But she shook her head broodingly.
"You can't tell that either—only the gods know the end, Tristram Sahib."
* * * * *
Something had wrapped itself about their senses. They had talked of impersonal things and—save for that one break of his—without emotion. But the emotion had been there, below the surface, crushed out of sight by an effort of the will which left them no physical consciousness. It walled them within themselves as the trees and dense foliage walled them in from the heat and tumult.
Thus the storm broke on them without warning. It had risen little by little with the dull boom of an angry sea. They had heard nothing. But there had been a silence so tense, so prolonged that they looked at each other, wondering, waiting, though they did not know it, for the scream that ripped through, tearing down the barriers of their unconsciousness, forcing a breach through which the full fury of the sound bore down upon them.
Sigrid had risen instantly to her feet.
"Tarantella!" she breathed. "Tarantella!"
He did not wait to speak.
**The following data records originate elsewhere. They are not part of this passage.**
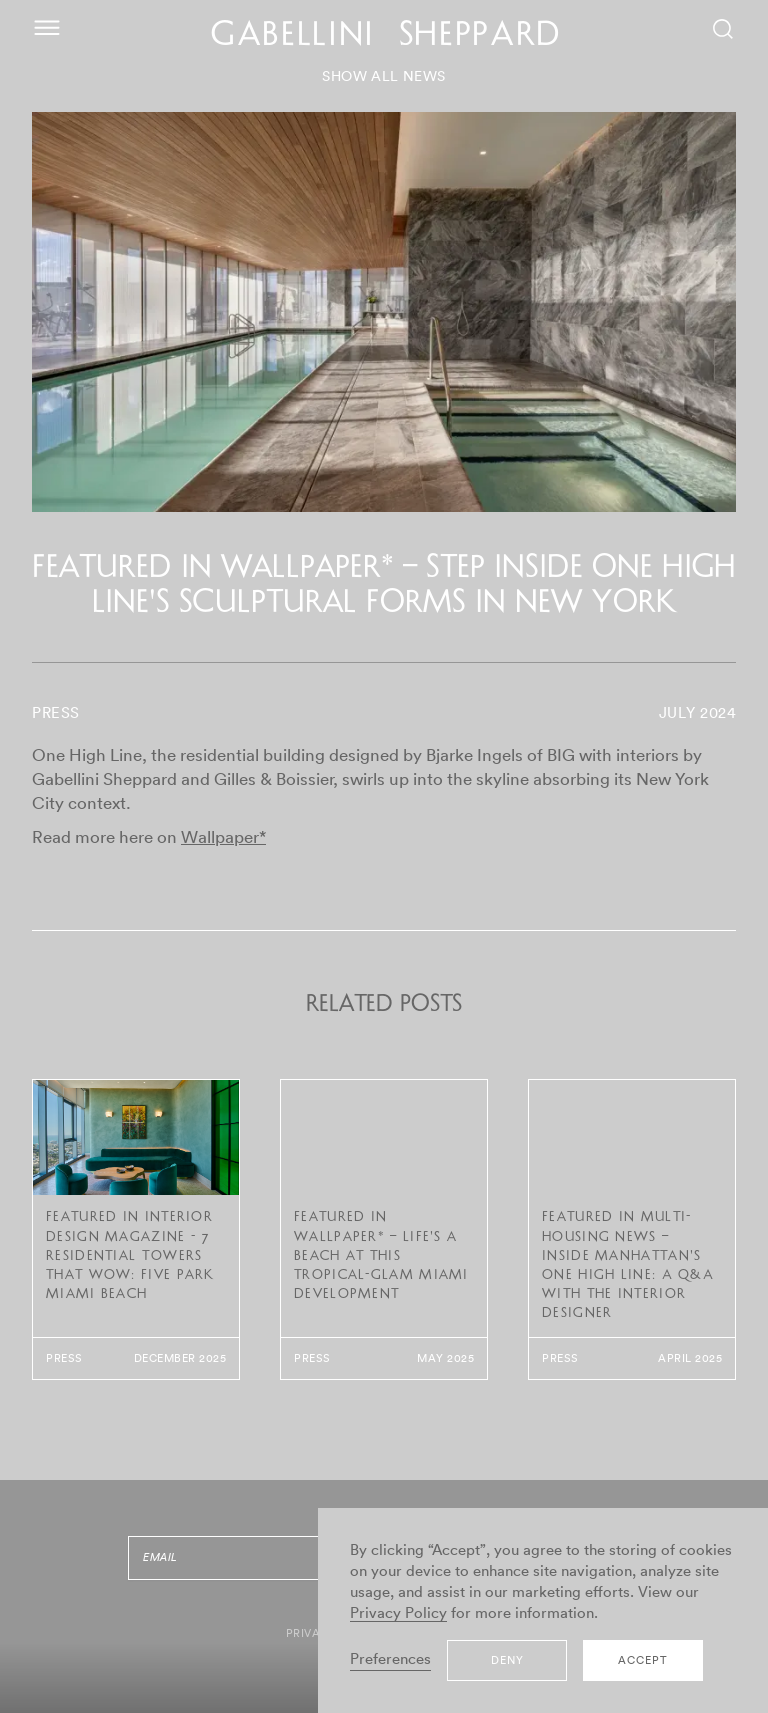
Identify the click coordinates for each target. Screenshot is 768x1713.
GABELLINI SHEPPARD (386, 37)
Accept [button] (643, 1660)
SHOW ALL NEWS (383, 77)
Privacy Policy (398, 1613)
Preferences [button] (390, 1659)
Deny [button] (507, 1660)
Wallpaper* (223, 837)
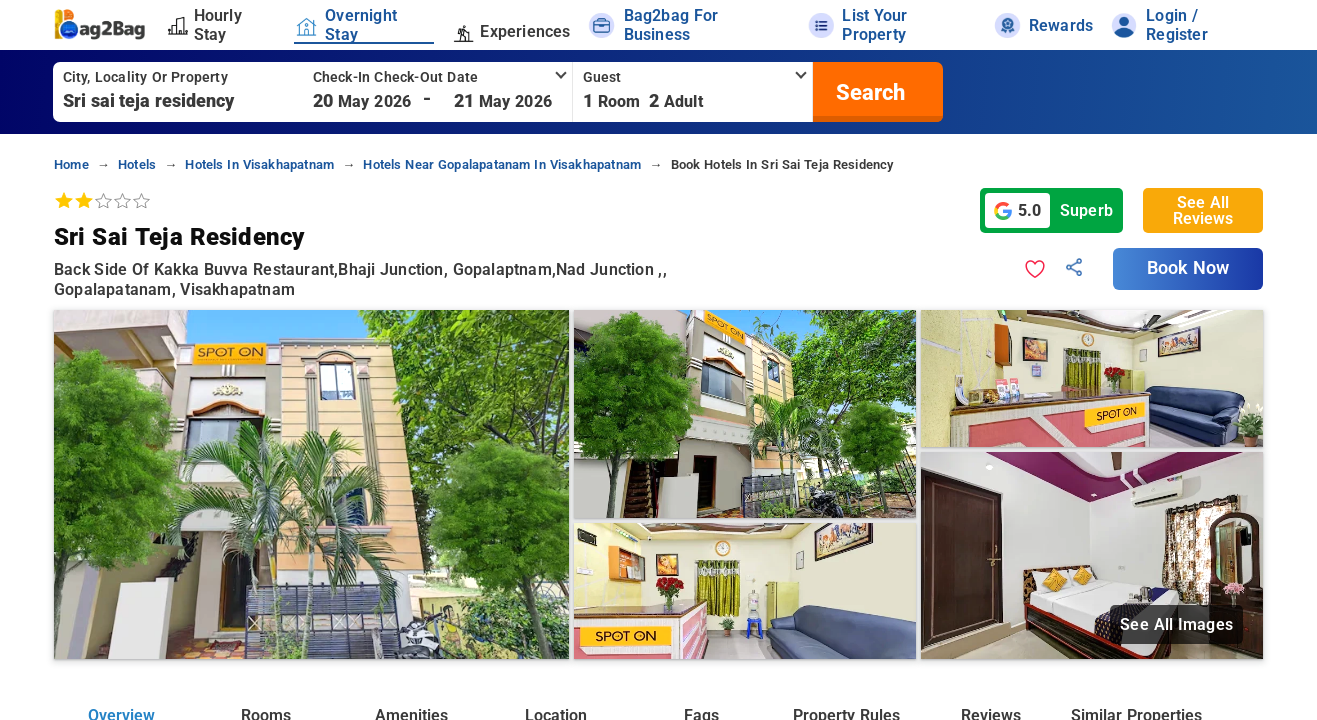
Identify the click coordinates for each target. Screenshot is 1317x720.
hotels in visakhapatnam (259, 164)
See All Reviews (1203, 210)
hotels (137, 164)
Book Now (1188, 268)
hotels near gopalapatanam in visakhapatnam (502, 164)
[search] (868, 92)
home (71, 164)
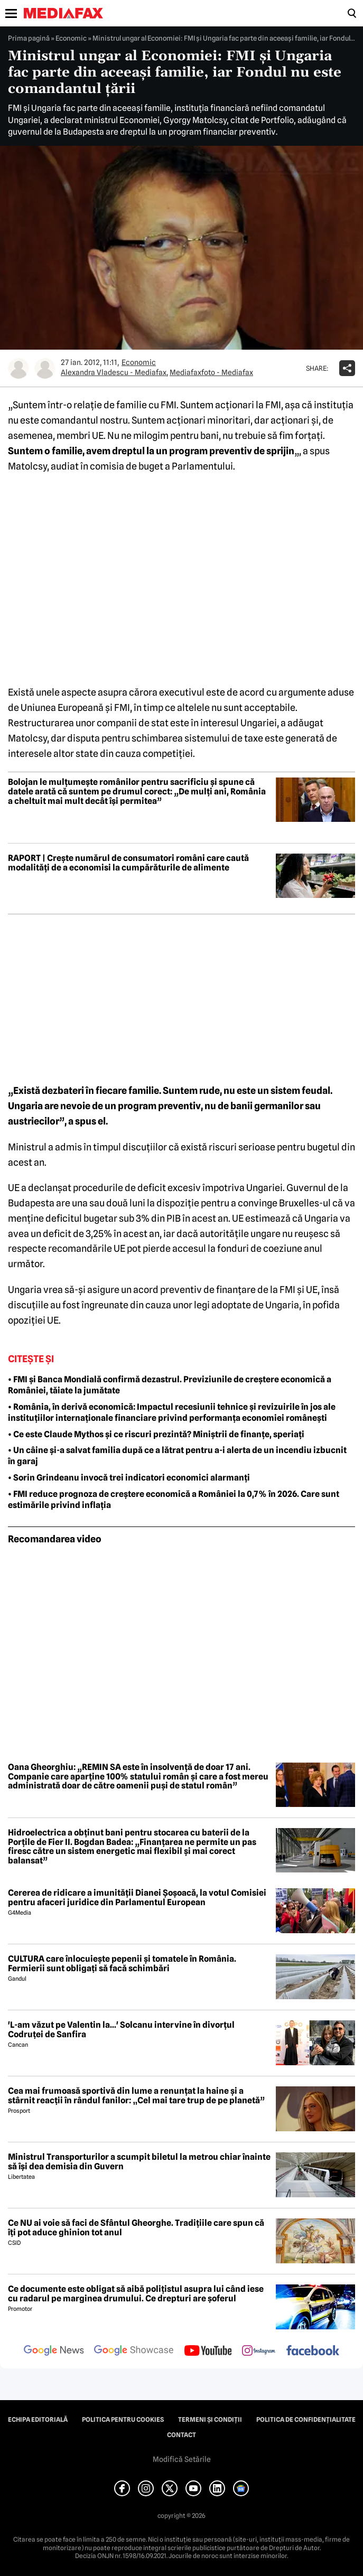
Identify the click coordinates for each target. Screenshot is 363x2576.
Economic (71, 38)
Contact (181, 2435)
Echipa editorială (38, 2419)
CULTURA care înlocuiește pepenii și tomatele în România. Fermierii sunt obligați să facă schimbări (122, 1963)
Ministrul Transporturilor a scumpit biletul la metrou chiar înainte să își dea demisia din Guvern (139, 2161)
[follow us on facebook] (313, 2351)
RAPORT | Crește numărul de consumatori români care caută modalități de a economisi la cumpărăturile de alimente (128, 863)
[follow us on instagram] (258, 2351)
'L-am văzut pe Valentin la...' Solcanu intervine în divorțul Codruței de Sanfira (121, 2029)
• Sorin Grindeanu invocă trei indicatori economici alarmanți (129, 1478)
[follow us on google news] (54, 2351)
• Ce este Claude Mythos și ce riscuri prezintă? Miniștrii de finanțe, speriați (156, 1434)
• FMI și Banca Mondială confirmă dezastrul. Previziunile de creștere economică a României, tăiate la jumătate (169, 1384)
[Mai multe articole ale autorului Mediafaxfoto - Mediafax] (44, 368)
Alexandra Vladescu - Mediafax (113, 372)
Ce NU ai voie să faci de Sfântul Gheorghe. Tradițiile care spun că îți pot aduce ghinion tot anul (136, 2227)
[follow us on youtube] (207, 2351)
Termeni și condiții (210, 2419)
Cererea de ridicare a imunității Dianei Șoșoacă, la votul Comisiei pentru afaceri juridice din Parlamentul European (137, 1897)
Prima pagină (29, 38)
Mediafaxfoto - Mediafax (211, 372)
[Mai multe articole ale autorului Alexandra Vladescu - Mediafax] (18, 368)
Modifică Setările (182, 2459)
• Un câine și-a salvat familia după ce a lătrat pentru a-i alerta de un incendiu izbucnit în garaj (177, 1455)
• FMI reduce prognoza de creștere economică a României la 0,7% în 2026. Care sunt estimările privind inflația (173, 1499)
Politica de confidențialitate (306, 2419)
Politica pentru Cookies (123, 2419)
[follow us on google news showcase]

He pushed through the undergrowth, not knowing that she had followed him. On the fringe of the coppice he turned and found her at his elbow.
"Something's happened," he said briefly. "We can't stay here—we've got to get back to the village——"
She nodded. A minute before she had looked ill, almost broken. Now the colour burnt in her cheek, she held herself lightly, strongly, and her eyes shone as they swept the scene before them.